The anticipated end of the public health emergency on May 11, and the resulting expiration of the operative Title 42 order, would render this case moot: Be cause the Title 42 order would have “ ‘expired by its own terms,‘ ” this suit seeking only prospective relief would “no longer present a ‘live case or controversy.’ ” Trump v. International Refugee Assistance, 138 S. Ct. 353, 353 (2017)…. In that event, the government will ask the court of appeals to vacate the district court’s judgment and remand with instructions to dismiss private respondents’ suit as moot.… And because the mooting of the underlying case would also moot petitioners’ attempt to intervene, it would likewise be appropriate for this Court to resolve the intervention dispute by vacating the court of appeals’ order denying intervention and remanding with instructions to dismiss petitioners’ motion as moot.

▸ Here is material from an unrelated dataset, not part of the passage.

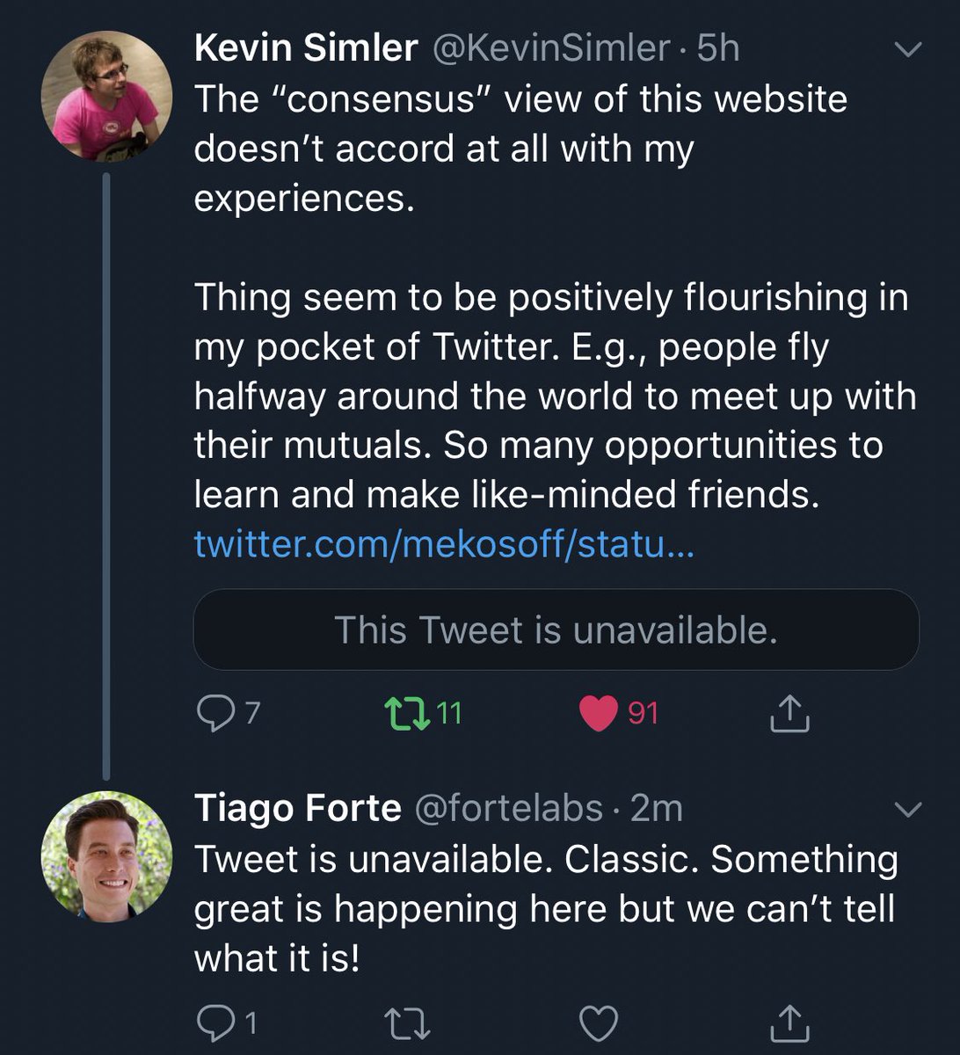The image size is (960, 1055).
Task: Open Tiago Forte's profile by name
Action: point(297,807)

The administration is adopting a similar strategy in the case where a district court ruled against the effort to terminate the expulsions.
If the mootness argument prevails, the Administration will get to end the Title 42 expulsions, as it has longed promised to do, while simultaneously also getting rid of lower-court decisions that constrained its authority. Those would likely end up being vacated (with the exception of a March 2022 DC Circuit ruling that put some constraints on the expulsion, and an earlier ruling barring expulsion of unaccompanied minors).

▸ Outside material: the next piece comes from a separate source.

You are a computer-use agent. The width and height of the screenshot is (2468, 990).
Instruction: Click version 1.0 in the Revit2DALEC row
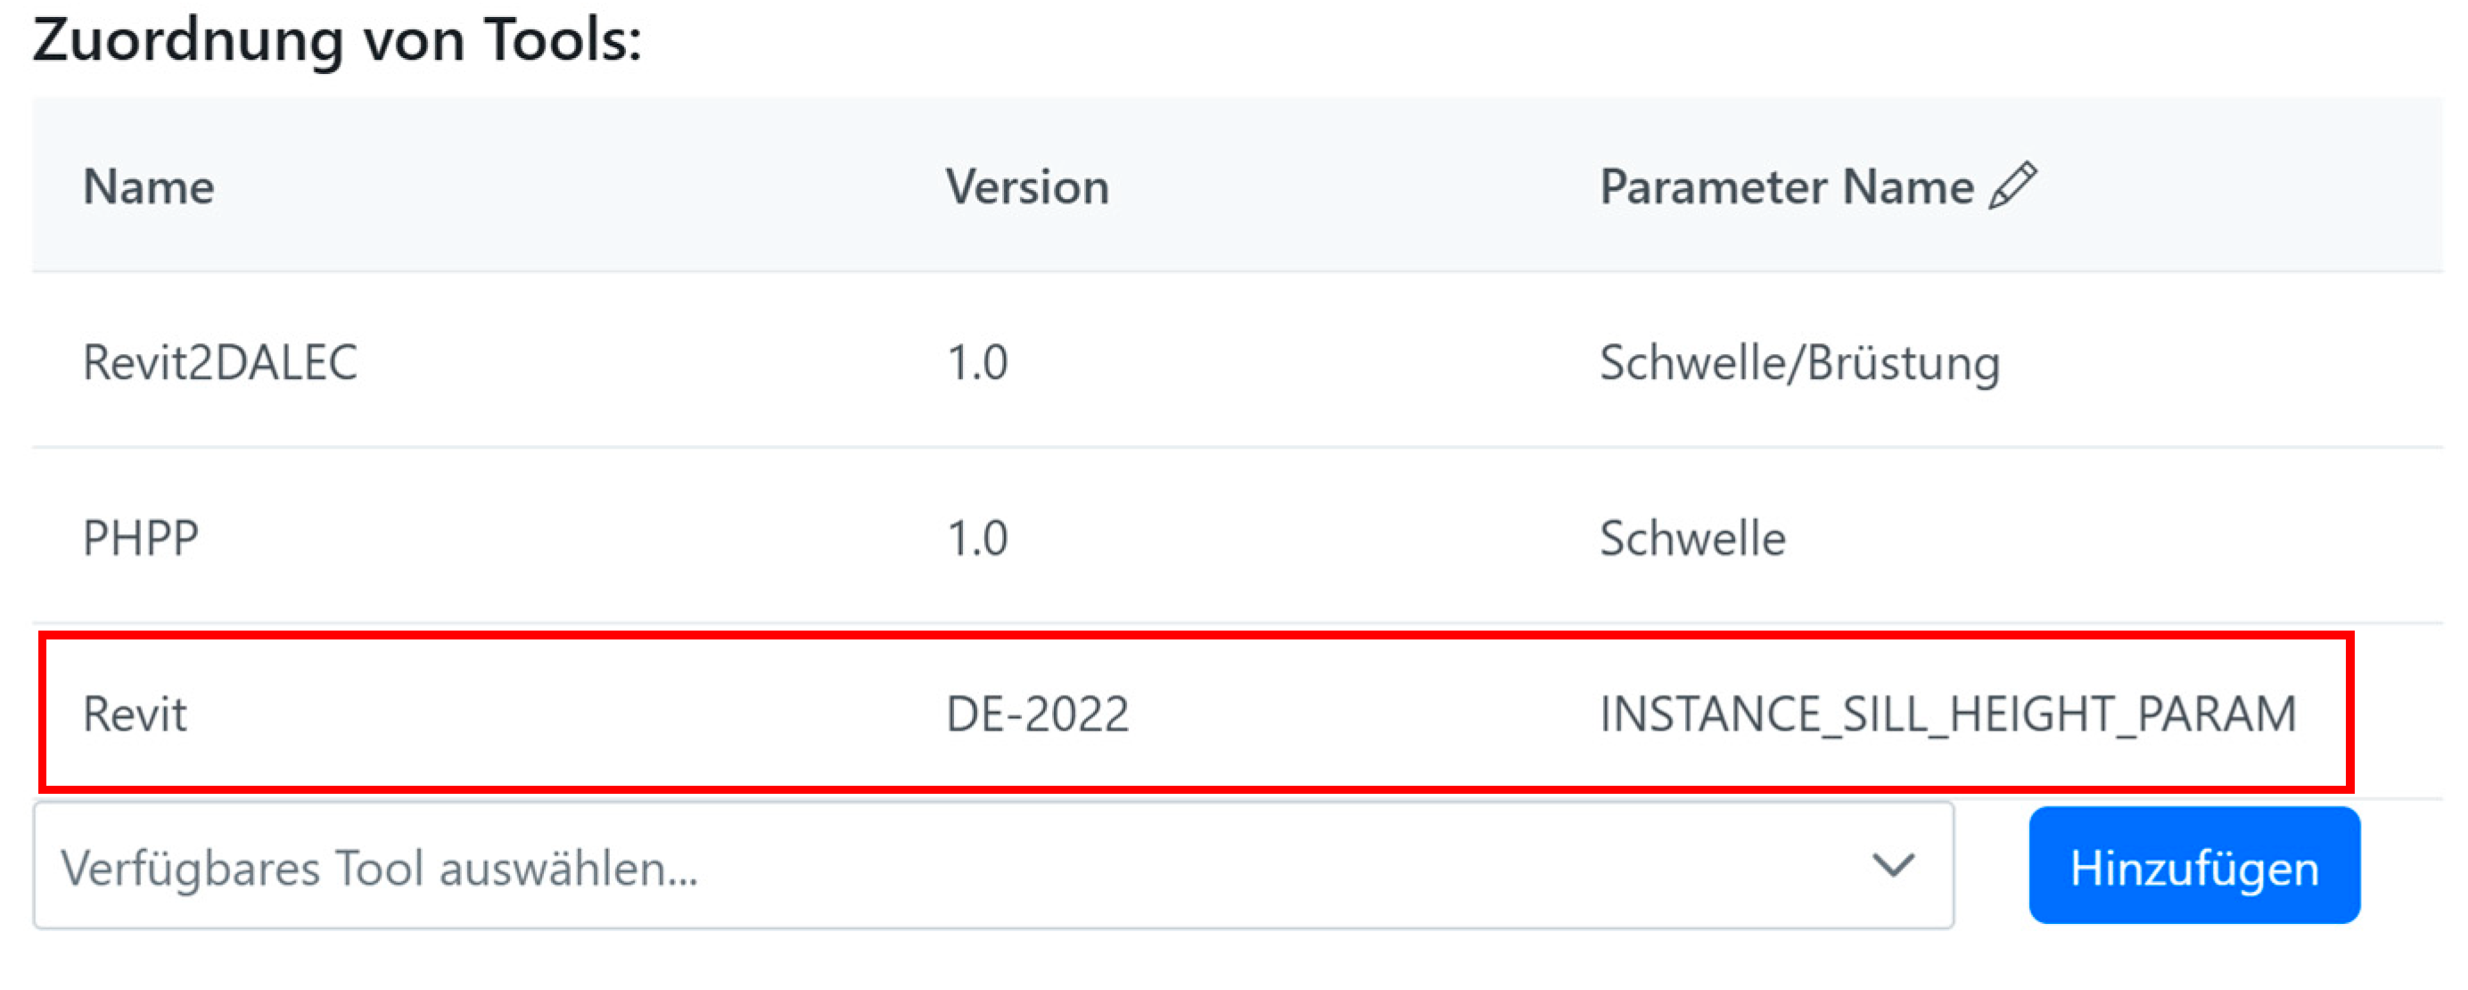pyautogui.click(x=977, y=363)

The cases could well end up being resolved that way. But it isn’t a done deal yet. The cases won’t become moot until May 11. It would be unusual for the Supreme Court and the Fifth Circuit (which is handling the ruling against the effort to end expulsions) to complete all their deliberations so quickly. But they could potentially do so. The courts might also find technical reasons to conclude that one or both of these cases remain live controversies, despite the end of the national emergency. I will leave that issue to people with greater expertise on mootness doctrine.

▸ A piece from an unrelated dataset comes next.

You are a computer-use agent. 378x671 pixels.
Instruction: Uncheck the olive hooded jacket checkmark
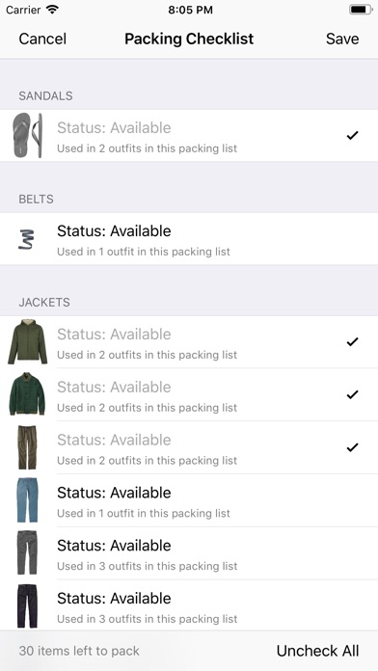tap(352, 342)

In addition, the Administration could potentially decide to extend the Covid emergency again, if the situation with the virus gets worse, or if the White House decides an extension is politically convenient. For a long time, Biden has been playing a kind of double game with Title 42 expulsions, simultaneously claiming to want to end them, yet also continuing to defend them in court and even expand their use. As with Trump before him, Biden’s use of Title 42 expulsions has been guided far more by political considerations than scientific ones. It’s possible that the Administration will reverse course again, if it sees some advantage in doing so.
Biden’s hypocrisy is matched by that of the red state politicians litigating against the end of Title 42 expulsions. These state governments oppose nearly all other pandemic-mitigation measures (often with good reason). Yet they also seek to indefinitely perpetuate Title 42 public health expulsions, even as they claim the public health emergency should have been ended much sooner than Biden plans.
In my view, Title 42 expulsions were illegal from early on, once it became clear that Covid-19 was established in the United States, thus making it impossible to claim that the CDC order was somehow blocking its “introduction.” If the statute is interpreted as giving the CDC broad power to block migrants from anywhere where there is a communicable disease -regardless of whether it is already present in the US – that would raise serious constitutional problems by essentially giving the executive near-total control over immigration policy.
I would have preferred a straightforward decision holding that the Title 42 policy is illegal. But if the mootness strategy puts an end to the expulsions by May, that might be preferable to many more months of ongoing litigation, during which time expulsions might well have continued.
We’ll soon see what the courts do with the mootness issue – and whether the Biden Administration sticks to its current plan to terminate the national emergency on May 11.